Ja, dem kann ich nur zustimmen, gerade bei der Wikipedia ist eine gegenseitige Kontrolle unentbehrlich. Was aber das Auffinden verlorener Dateien angeht, bräuchte es wohl einen Service wie die Wayback-Machine es für Webseiten darstellt, nur eben für PDF-Dateien, usw. Aber dafür ist dann wohl nicht genügend Platz vorhanden.
Es wäre außerdem wichtig, dass es nebst Papierform und gerade laufenden Systemen, ein Speichermedium gibt, das auch über mehrere Hundert Jahre stabil bleibt und nicht - wie bei CD und DVD befürchtet - schon nach wenigen Jahrzehnten den Geist aufgibt.

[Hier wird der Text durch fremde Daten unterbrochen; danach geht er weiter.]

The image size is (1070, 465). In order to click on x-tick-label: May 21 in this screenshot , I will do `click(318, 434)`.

Ich befürchte aber, dass immer mehr Firmen (man nehme das Beispiel der Brittanica, die ab sofort nur mehr elektronisch erscheint), aus Kostengründen auf die Papierform verzichten, ganz ohne sich Gedanken über Redundanz und neue Langzeitspeichermedien zu machen. Es bräuchte deshalb staatliche Stellen, die einerseits nicht auf Profitmaximierung aus sind und redundante Systeme anlegen, um unsere Daten in elektronischer Form abzusichern, sowie andererseits auch die wichtigsten Artikel, Bücher, usw. in Buchform einlagern und nicht wegen zu hoher Lagerungskosten plötzlich einstampfen, wie es bei privaten Verlagen wohl immer wieder geschieht.
Luca hat geschrieben:Ich denke, als wesentlich ist bei dieser Diskussion aber auch herauszustellen, dass es nicht darum geht bzw. gehen sollte, das eine Medium gegen das andere auszuspielen, sondern dass es vielmehr gilt, die Vorteile, die das jeweilige Medium bietet, auszuschöpfen. Es geht demnach also auch nicht darum, dass das eine das andere verdrängen muss!

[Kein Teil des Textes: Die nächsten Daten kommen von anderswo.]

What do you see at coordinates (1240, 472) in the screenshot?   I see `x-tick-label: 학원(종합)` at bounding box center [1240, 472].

Genau so sehe ich das auch!
CIS hat geschrieben:Es geht hier um wissenschaftliche Veröffentlichungen. Und da sehe ich für Gedrucktes kaum Vorteile, viele Nachteile und bei Onlinepublikationen genau umgekehrt.
Man wird hier wohl nicht um eine "Zwitterlösung" herumkommen, denn man wird die Vorteile der Online-Verfügbarkeit ebensowenig missen wollen, wie die auf lange Zeit gesicherte Verfügbarkeit der Daten. Ich fürchte jedoch, dass aus Kostengründen eher auf letzteres verzichtet wird, als auf ersteres, denn "theoretisch" lässt sich diese Verfügbarkeit auch elektronisch herstellen und entsprechend von Versicherungsgesellschaften versichern
. Aber natürlich, wenn hier systematisch etwas schiefgeht, ist der Verlust von Daten wohl wahrscheinlicher als bei vielen Bibliotheken, die alle ein Exemplar vorrätig haben, auch wenn mehr als die Hälfte der Bibliotheken abbrennt.